● **TASK DETAILS**:
Continue the passage below on copyright exemptions, starting right after its last sentence.

— Begin SELECTED TEXT —

The educational exemption: This exemption generally allows the performance or display of any work to be made in the course of face-to-face teaching in a formal or informal classroom of a non-profit educational institution. So if a teacher or student wants to play a song or show a film clip in that context, they can do so without having to get permission. However, if a video known to be a bootleg is shown, the exemption is lost and it is an infringement.
The educational exemption is limited to the performance and display rights. The exercise of the reproduction right, which needs to be licensed if a copy of the song or film clip is made (such as onto a computer hard drive), is not part of this exemption. But fair use principles may apply to that.
The closed-circuit exemption: This one is rather complex because it is in the nature of transmissions that they are open to an abuse of rights, so some additional protections were built in for the copyright owners. With one exception, the closed-circuit exemption covers the performance right in all non-dramatic literary or musical works and “reasonable and limited portions” of all other kinds of works, and the right to display a work comparable to what would be displayed in a live class.
This exemption can be used when a government or an accredited nonprofit educational institution transmits a work, if the use is made or overseen by an instructor as an integral part of a regular class session, if using the transmission is directly related to and of material assistance to the teaching content of the transmission, and if the transmission is made solely for and limited to students officially enrolled in the course or the officers or employees of the government as part of their official duties or employment. The transmitting body or institution also is required to institute copyright policies, provide informational materials that promote copyright law compliance and provide notice to students that the materials used in connection with the course may be subject to copyright protection. If the transmission is digital, technological measures must be implemented that reasonably prevent whoever gets it from retaining the work in accessible form for longer than the class session lasts and from making any unauthorized further dissemination. Also, the government or institution can’t engage in conduct that could reasonably be expected to interfere with any copyright owner’s controls against retention or unauthorized dissemination of the transmission.
As with the educational exemption, if the transmission is given by means of an illegal copy or phonorecord and the body or institution knew or had reason to believe it was illegal, the exemption is lost.
The religious exemption: This applies to the performance right in non-dramatic literary or musical works and to dramatic-musical works of a religious nature (such as “Jesus Christ Superstar”), as well as to the display rights in all works.
If the work is performed or displayed in the course of services at a place of worship or other religious assembly the unlicensed use is not an infringement. Thus, a church does not have to pay to perform copyrighted music during services. It does need to obtain a license to play the same music in the social hall when no services are in session.
The non-profit exemption: This exemption covers the performance of a non-dramatic literary or musical work if the performance is without any purpose of direct or indirect commercial advantage and without payment of any compensation to any performer, promoter or organizer, there is no direct or indirect admission charge and proceeds net of reasonable production costs are used exclusively for educational, religious or charitable purposes, and not for private financial gain. This is the exemption that a concert for charity would use, assuming all of the above requirements are met.
The exemption is lost if the performance is publicly transmitted or if the copyright owner objects to the performance in a signed writing of the proper kind at least a week in advance. That rule allows a copyright owner to pull his music from a charitable event that supports a cause that he or she does not support.
The transmission exemptions: There are two exemptions that I’ll call the transmission exemptions. One involves a single receiver and one involves more elaborate equipment used in small business places.

— End SELECTED TEXT —
— Begin DATA PROVIDED —

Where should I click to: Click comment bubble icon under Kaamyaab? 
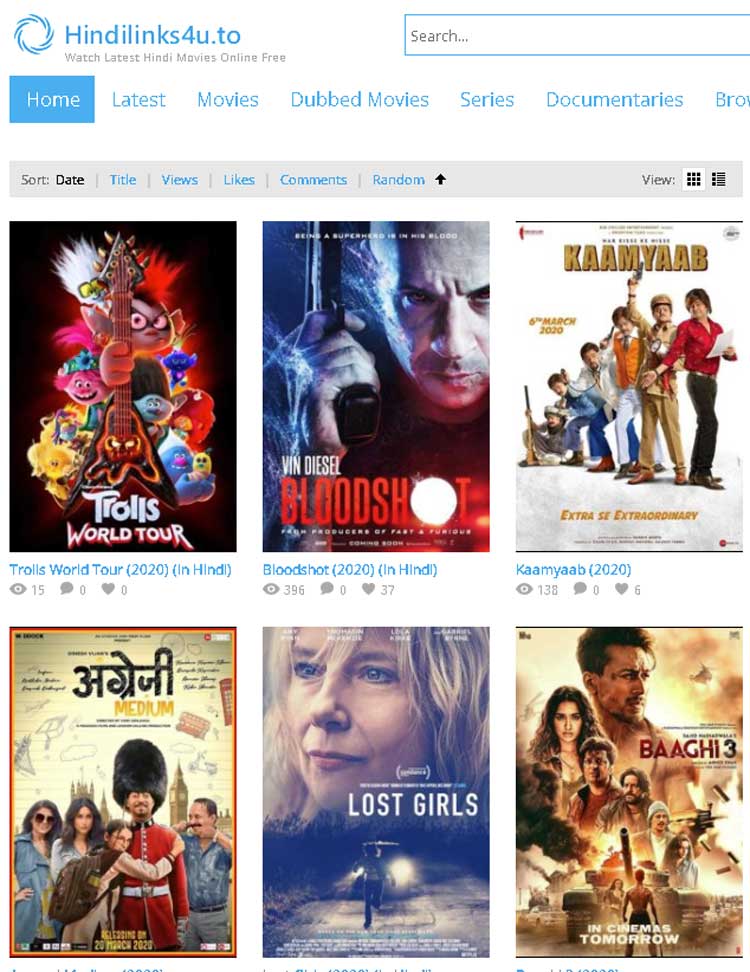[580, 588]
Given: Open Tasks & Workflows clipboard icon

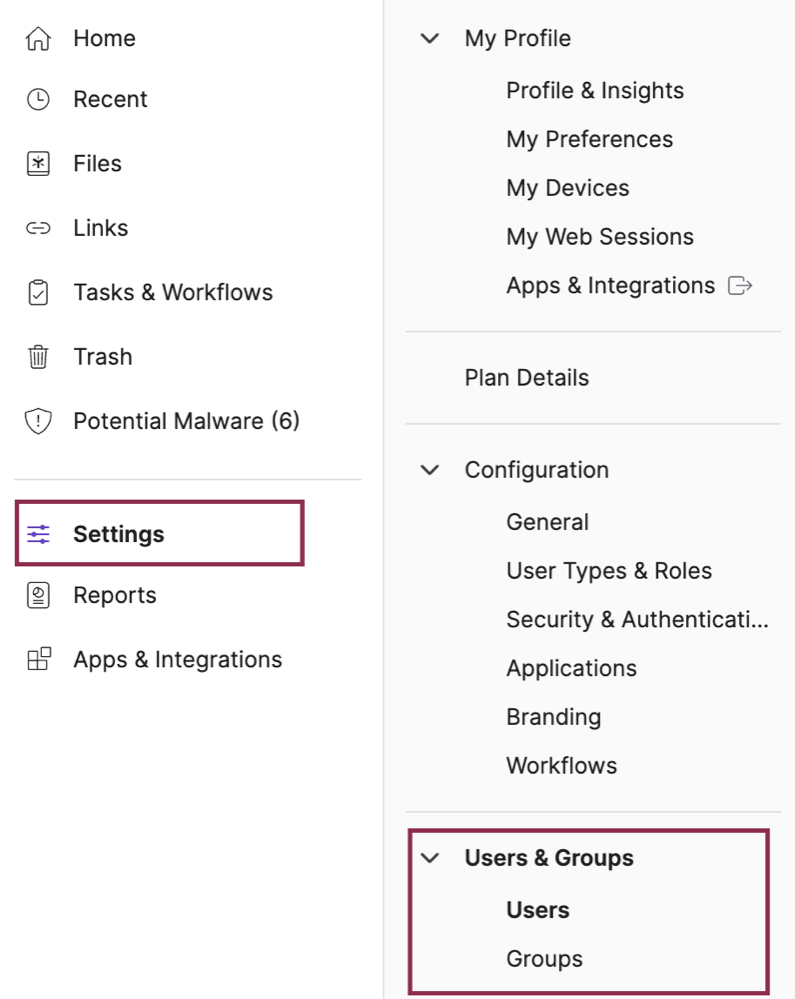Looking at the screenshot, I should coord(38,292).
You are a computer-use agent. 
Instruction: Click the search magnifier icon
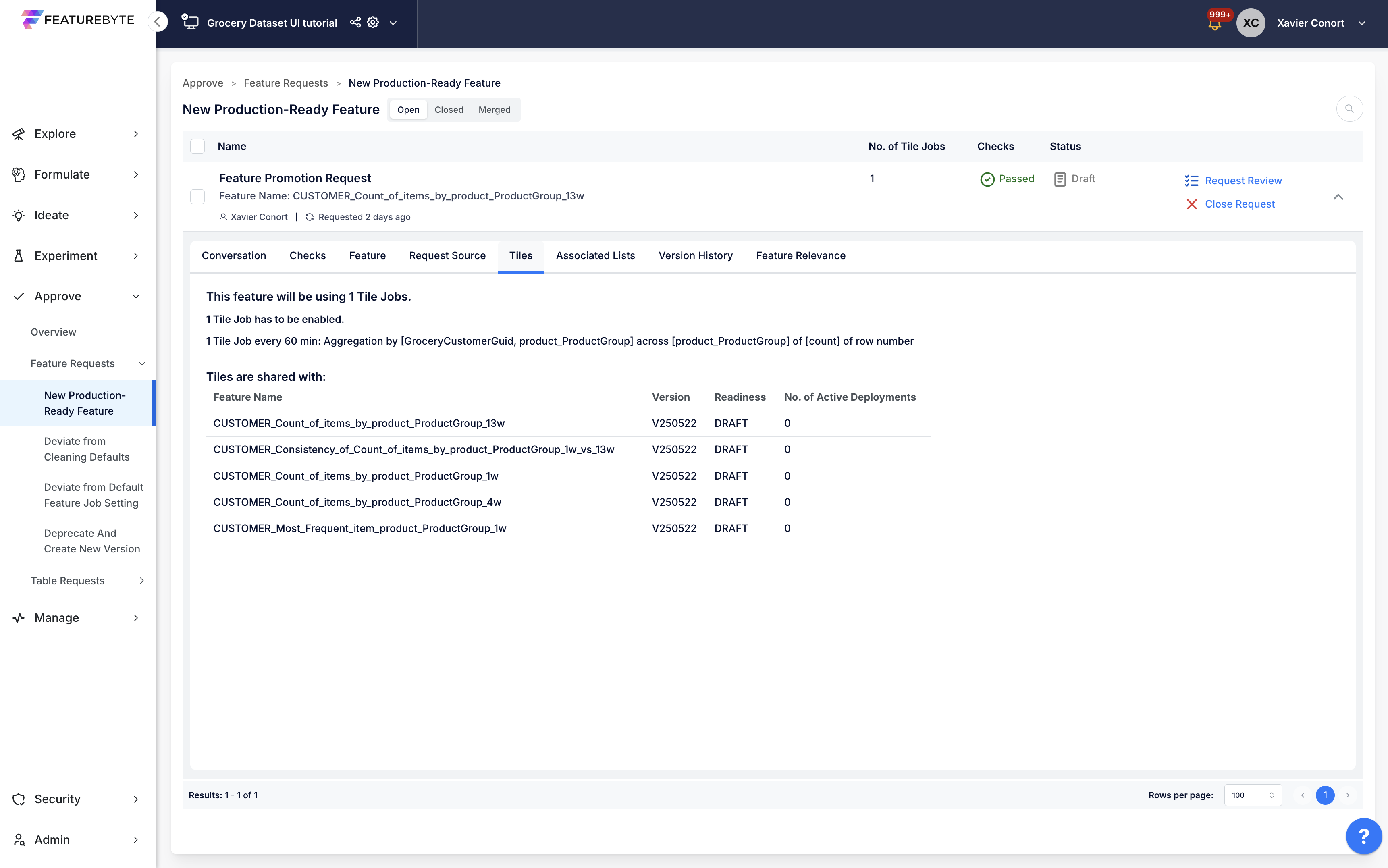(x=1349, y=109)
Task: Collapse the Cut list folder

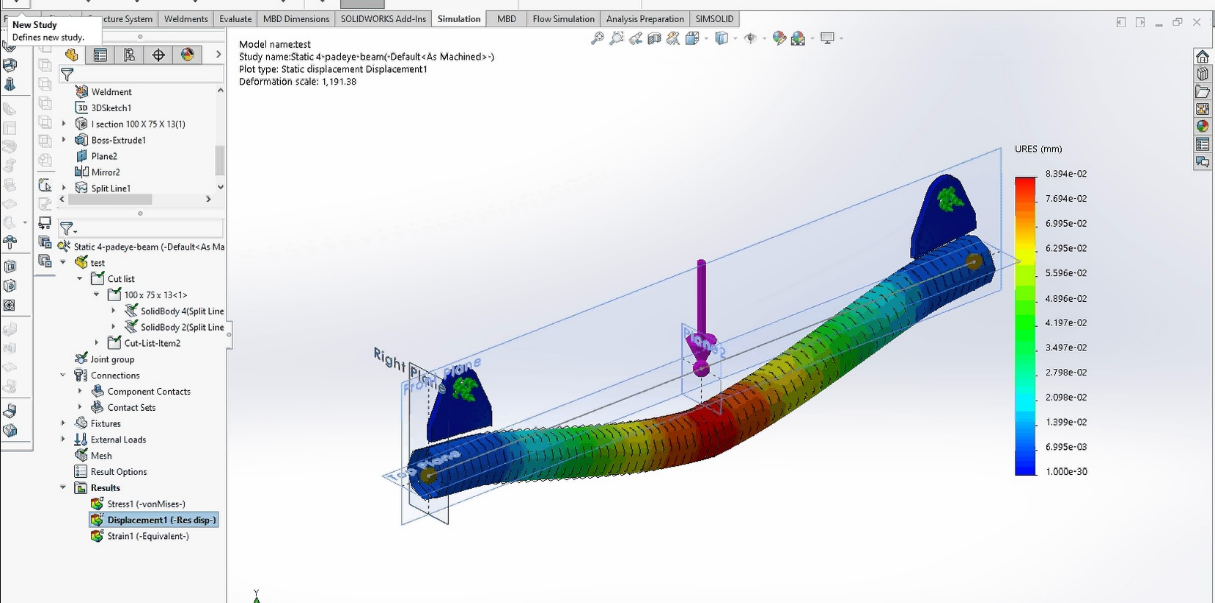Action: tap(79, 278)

— End DATA PROVIDED —

● **TASK RESULT**:
The first of the transmission exemptions covers the performance and display right in all works and allows a transmission to be heard in public on a single receiving apparatus of a kind commonly used in private homes. However, the exemption is lost if a direct charge is made to see or hear the transmission or the transmission is further transmitted to public. You can imagine how the definition of a single receiver “commonly found in private homes” has changed over the years. This exemption basically allows a commercial establishment to play one home-style radio or TV and not have to pay licensing fees for the music or videos that are heard by the employees and the patrons, which otherwise they do.
The other exemption involves multiple receivers used in small commercial establishments. This covers performance and display of non-dramatic musical works. The establishment is allowed to communicate a transmission or retransmission from a radio or TV station or (if audio-visual) by a cable or satellite carrier, but the place has to be of a certain size, which varies with whether or not it sells food and drink.
For a non-food/drink business, such as a clothing store, either the business must have less than 2000 gross square feet excluding parking, or if the business has more than that, it can be exempt if it uses a maximum of six audio speakers (of which no more than four can be in one room or adjoining outdoor space), or uses no more than four audio-visual devices (of which no more than one is in any room) and no device is bigger than 55 inches and the sound for the video is transmitted over no more than six speakers, again of which not more than four are in any room or adjoining outdoor space.
For a food/drink business, either the business must have less than 3750 gross square feet excluding parking, or if the business has more than that it uses a max of six speakers for audio with no more than four in one room or adjoining outdoor space, or no more than four audio-visual devices of which no more than one is in any room, no device is bigger than 55 inches and the sound is transmitted over no more than six speakers of which not more than four are in any room or adjoining outdoor space.
In both kinds of businesses, the exemption is lost if a direct charge is made to see or hear the transmission or retransmission, if the transmission or retransmission is further transmitted beyond the business area or the transmission or retransmission is not licensed by the copyright owner.
The county fair exemption: This covers performance of non-dramatic musical works made by a governmental body or non-profit agricultural or horticultural organization in the course of an annual agricultural or horticultural fair or exhibition conducted by the body or organization. Note that, while the body or organization running the fair is protected from being responsible for the infringement of a concessionaire, a business or a person at the fair, those persons and businesses themselves are not covered by this exemption.
The record store exemption: The record store exemption covers performances of non-dramatic musical works made by a vending establishment open to the public for the sole purpose of promoting retail sale of copies or recordings of the music or of the devices used to perform the music. So when you go into Best Buy to listen to new CDs or to shop for a stereo receiver, the store does not need to have a license to play the music coming from the listening kiosk or the stereo.
If there is any direct or indirect admission charge or the musical performances are transmitted beyond the immediate area where the sale is occurring or to outside of the establishment, the exemption will not apply.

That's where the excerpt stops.